For a long time, optical computation has been limited to linear multiplication. With only linear multiplication, a neural network cannot be used for deep machine learning which simulates human brain functions.
Deep machine learning in AI requires a multilayer neural network in which nonlinear activation functions are necessary components. However, in a conventional hybrid optical neural network, nonlinear activation functions – which simulate the way neurons response in human brains – are implemented electronically, thereby restricting both the speed and power.
This is now changing as a research team led two professors from HKUST’s Department of Physics, demonstrated the first-of-its-kind multilayer all-optical artificial neural network, making large-scale optical neural networks a step closer to reality.
In addressing the challenges, the team used cold atoms with electromagnetically induced transparency – which only require very weak laser power – to carry out nonlinear optical activation functions and developed a two-layer fully-connected all-optical neural network.
The network was tested for classifying the order and disorder phases of the Ising model in condensed matter physics, and the outcomes were proven as accurate as a well-trained computer-based neural network.
While the work is a proof-of-principle demonstration, it shows that a new generation of optical artificial intelligence – which functions much faster at much lower energy consumption, is possible.
Going forward, the team hopes to expand the scale of this approach to build a bigger all-optical neural network with more complex architectures for practical applications such as image recognition.
Enabling AI and machine learning research in HK
There is a definite demand for more academic exploration into AI similar to the aforementioned research. Moreover, artificial intelligence (AI) is poised to disrupt every industry in every walk of human life.

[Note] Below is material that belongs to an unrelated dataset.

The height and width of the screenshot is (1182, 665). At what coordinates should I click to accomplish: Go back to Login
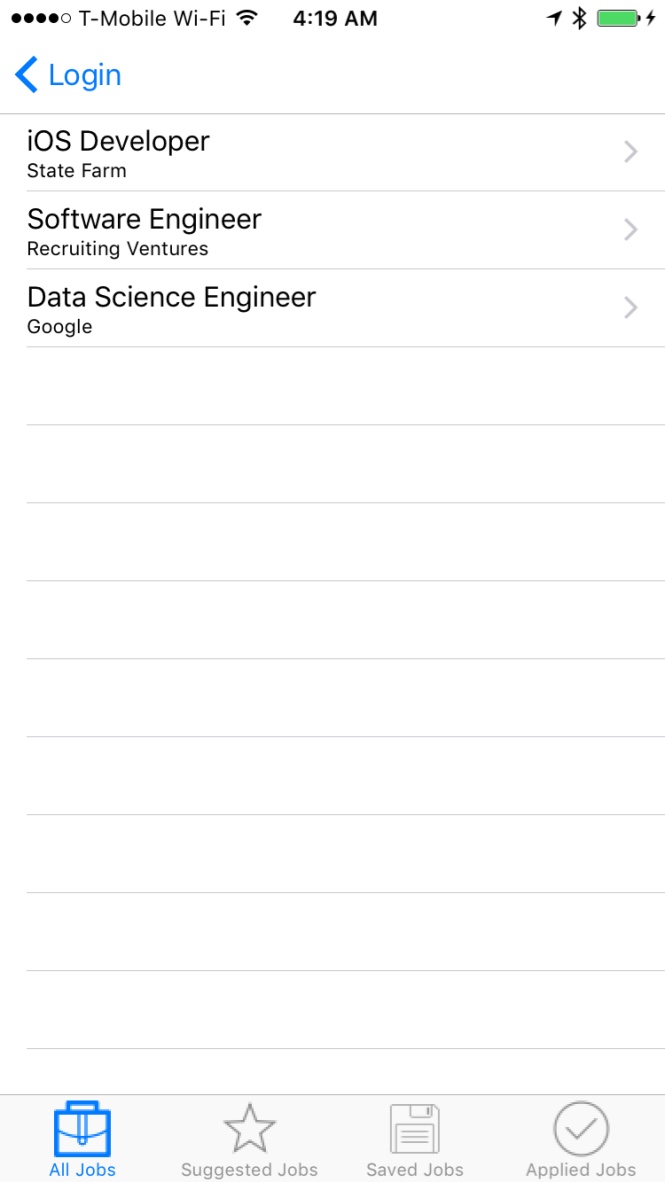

To promote the healthy development of AI, HKUST recently established the Center for AI Research (CAiRE) – the first such centre among local universities, to spearhead cross-disciplinary research in all scientific, technological, societal, business and educational aspects of AI.
AI technologies have evolved rapidly over the past decade and are becoming a major driver of innovation. With AI and data science being a strategic research focus at HKUST, the university can play a role not only in advancing the technology but also in addressing the challenges it brings on security, privacy and ethics.
CAiRE can further consolidate the strength of HKUST’s faculty and researchers to bring out the benefits of AI for the good of the community.
The university is well-positioned to address the issues of AI, with its well-rounded faculty teams, specialized in speech, natural language processing, computer vision, machine learning, data analytics, as well as public policy, governance, social impacts and humanities.
The centre will propose new AI research projects, pulling in faculty from the four schools and research centres at HKUST – including the Big Data Institute, Robotics Institute, Human Language Technology Center and HKUST Shenzhen Institute.
CAiRE will also collaborate with top universities and organizations from Hong Kong and worldwide – such as MIT and the World Economic Forum to transfer AI research discoveries made by HKUST.
The Center is also planning to create new courses centred around ethics education on top of the standard AI curriculum now offered to the HKUST engineering students.